▶ _Work task_
Copy out all the lines in the records that include the word "profile".
======== Records for the exercise ========
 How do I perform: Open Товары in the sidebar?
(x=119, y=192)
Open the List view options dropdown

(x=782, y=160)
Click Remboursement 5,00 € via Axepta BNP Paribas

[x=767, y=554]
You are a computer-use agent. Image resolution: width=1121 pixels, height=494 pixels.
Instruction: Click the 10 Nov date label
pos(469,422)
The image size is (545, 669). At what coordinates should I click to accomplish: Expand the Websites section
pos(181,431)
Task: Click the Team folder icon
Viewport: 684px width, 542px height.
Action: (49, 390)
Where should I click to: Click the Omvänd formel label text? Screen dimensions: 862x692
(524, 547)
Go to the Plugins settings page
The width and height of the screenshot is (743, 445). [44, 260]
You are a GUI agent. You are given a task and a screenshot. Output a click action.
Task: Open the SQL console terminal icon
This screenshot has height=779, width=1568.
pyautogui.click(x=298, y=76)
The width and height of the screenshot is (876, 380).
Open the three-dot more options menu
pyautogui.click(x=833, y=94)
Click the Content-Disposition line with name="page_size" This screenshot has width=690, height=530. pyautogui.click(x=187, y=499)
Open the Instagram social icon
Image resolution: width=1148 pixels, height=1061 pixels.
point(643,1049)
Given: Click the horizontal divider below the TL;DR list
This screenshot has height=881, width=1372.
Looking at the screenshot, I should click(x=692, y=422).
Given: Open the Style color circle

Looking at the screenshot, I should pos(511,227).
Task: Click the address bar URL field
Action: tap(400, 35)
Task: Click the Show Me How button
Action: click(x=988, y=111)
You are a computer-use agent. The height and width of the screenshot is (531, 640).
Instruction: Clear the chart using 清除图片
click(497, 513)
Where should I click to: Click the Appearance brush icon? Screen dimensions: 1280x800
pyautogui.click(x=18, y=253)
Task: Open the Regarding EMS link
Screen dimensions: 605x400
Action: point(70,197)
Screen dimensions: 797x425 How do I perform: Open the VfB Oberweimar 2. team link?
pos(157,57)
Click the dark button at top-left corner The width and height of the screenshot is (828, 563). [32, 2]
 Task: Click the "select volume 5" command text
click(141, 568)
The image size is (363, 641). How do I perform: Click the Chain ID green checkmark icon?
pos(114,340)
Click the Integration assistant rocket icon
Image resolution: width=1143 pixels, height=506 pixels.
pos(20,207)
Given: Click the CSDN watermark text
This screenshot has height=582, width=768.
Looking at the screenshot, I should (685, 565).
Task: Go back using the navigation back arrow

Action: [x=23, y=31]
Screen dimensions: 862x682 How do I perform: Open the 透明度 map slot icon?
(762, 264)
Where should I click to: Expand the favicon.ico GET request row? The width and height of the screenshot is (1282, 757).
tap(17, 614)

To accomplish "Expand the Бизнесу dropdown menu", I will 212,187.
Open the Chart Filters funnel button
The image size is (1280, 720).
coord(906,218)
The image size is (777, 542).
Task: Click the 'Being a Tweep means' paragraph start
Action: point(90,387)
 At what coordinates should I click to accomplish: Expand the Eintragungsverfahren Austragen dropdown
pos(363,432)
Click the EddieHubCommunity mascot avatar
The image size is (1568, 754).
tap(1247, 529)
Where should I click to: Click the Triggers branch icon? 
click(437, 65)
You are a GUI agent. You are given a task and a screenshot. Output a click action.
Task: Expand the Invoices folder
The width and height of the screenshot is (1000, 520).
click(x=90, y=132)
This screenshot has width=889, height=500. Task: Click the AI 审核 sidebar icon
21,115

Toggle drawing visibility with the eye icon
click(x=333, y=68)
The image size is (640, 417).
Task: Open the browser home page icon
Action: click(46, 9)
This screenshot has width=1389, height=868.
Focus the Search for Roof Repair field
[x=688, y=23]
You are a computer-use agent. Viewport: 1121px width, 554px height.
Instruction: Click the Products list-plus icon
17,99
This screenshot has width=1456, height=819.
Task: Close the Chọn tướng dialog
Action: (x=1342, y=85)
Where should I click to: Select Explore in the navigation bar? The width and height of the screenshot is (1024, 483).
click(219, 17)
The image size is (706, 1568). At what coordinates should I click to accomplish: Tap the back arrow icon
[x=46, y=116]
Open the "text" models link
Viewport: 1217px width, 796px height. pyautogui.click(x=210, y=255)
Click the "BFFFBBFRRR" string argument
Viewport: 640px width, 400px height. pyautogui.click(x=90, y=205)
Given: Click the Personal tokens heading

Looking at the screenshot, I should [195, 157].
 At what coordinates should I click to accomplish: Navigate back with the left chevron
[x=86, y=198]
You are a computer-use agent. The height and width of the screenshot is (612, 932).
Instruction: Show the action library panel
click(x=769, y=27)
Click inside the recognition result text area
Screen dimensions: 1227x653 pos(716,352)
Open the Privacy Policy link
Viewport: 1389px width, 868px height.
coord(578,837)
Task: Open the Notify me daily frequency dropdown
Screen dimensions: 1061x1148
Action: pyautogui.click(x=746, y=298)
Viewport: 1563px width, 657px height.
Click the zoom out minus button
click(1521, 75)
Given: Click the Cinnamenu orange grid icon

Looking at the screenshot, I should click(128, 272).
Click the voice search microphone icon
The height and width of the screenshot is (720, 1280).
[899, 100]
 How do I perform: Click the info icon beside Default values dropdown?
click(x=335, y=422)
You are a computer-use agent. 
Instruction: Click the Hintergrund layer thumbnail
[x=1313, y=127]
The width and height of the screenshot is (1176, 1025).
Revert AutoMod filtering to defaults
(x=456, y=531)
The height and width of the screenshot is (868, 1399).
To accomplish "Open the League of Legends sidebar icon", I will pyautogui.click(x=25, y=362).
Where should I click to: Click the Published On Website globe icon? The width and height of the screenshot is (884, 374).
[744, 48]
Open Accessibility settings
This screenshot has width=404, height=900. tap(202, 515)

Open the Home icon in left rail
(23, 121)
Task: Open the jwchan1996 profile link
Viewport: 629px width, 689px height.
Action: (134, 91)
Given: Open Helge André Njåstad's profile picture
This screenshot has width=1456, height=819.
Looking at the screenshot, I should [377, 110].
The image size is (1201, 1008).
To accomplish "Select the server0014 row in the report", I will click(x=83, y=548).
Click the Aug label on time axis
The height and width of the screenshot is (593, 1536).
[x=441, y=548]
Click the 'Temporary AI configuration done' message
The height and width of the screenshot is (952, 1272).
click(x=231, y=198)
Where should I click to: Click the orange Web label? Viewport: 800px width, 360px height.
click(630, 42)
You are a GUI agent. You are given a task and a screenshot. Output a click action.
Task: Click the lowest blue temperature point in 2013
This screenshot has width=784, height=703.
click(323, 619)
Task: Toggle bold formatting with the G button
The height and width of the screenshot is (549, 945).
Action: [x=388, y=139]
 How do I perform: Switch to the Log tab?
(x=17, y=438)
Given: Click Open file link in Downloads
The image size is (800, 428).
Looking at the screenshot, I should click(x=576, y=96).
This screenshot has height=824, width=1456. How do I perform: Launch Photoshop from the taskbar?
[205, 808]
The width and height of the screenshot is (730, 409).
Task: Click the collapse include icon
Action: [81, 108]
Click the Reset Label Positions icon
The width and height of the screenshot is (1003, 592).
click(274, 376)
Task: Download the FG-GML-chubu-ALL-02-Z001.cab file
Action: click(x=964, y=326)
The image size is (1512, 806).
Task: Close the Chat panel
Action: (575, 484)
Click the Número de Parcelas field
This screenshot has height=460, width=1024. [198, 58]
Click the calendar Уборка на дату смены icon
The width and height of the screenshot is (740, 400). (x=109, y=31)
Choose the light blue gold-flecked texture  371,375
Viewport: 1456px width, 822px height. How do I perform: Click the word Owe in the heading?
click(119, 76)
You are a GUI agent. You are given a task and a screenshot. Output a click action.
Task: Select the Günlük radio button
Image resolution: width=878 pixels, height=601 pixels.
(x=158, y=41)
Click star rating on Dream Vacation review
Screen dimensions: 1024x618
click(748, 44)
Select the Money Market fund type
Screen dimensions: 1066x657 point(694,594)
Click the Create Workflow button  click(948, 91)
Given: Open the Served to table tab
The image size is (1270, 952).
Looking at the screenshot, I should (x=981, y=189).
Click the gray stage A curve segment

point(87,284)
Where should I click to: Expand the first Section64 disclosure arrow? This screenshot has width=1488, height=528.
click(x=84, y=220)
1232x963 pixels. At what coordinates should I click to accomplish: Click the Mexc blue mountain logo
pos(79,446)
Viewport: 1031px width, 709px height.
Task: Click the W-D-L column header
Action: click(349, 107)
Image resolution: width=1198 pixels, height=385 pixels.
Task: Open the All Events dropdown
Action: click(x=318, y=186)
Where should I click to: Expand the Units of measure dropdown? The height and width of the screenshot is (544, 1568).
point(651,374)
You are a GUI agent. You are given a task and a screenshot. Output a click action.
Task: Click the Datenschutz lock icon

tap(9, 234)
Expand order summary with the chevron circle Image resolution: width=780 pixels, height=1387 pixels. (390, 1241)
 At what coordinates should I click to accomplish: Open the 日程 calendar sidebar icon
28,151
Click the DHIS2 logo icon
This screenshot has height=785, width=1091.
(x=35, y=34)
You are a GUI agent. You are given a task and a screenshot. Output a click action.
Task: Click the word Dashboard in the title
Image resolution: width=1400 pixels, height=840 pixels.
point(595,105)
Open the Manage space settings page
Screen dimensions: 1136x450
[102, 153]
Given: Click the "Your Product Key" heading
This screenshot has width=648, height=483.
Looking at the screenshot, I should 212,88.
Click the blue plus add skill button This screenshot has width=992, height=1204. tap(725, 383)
========
▶ _Exercise result_
Task: Open the jwchan1996 profile link
Given: Open Helge André Njåstad's profile picture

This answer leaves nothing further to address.